**REGISTROS BRUTOS:**
┄┄┄┄┄┄
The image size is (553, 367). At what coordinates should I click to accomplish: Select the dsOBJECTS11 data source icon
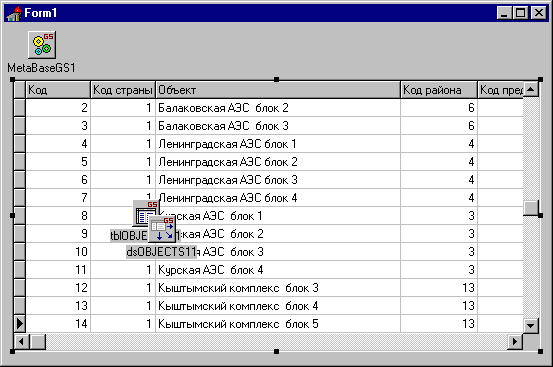162,229
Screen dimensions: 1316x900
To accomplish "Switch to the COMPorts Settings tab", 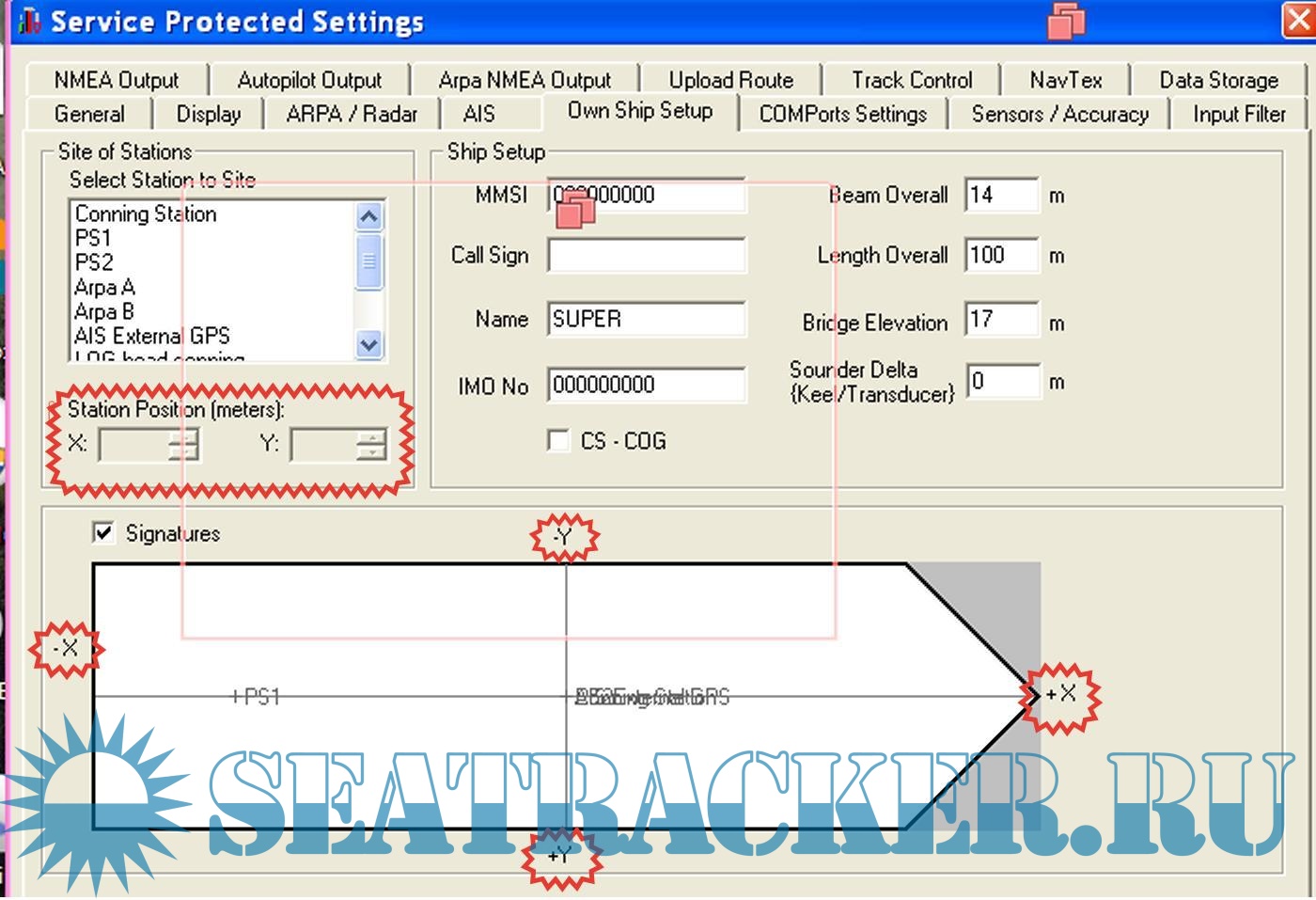I will coord(842,114).
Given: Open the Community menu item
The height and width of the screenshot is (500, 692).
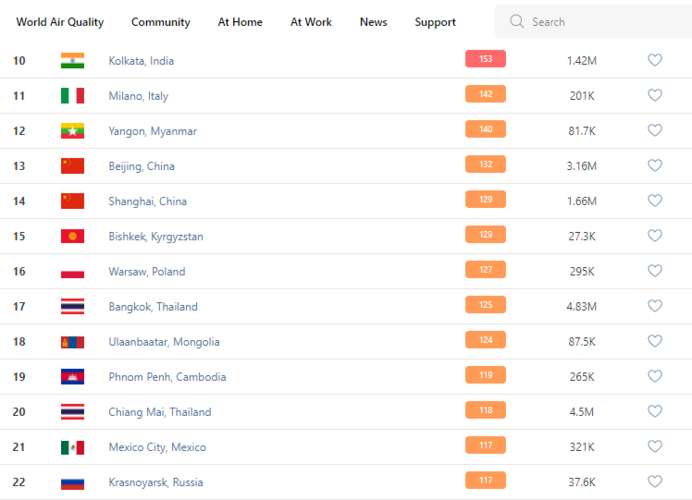Looking at the screenshot, I should tap(160, 22).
┄┄┄┄┄┄
**O PROBLEMA:** Dê como tabela Markdown, com as colunas Nº e Conteúdo, as linhas entre a que contém "Given: Open the Community menu item" e o fim das entradas, ambas as extremidades incluídas, numerando cada linha e omitindo as que estiverem em branco. Deixe as imagens fora da resposta.

**SOLUÇÃO DETALHADA:**
| Nº | Conteúdo |
|---|---|
| 1 | Given: Open the Community menu item |
| 2 | The height and width of the screenshot is (500, 692). |
| 3 | Looking at the screenshot, I should tap(160, 22). |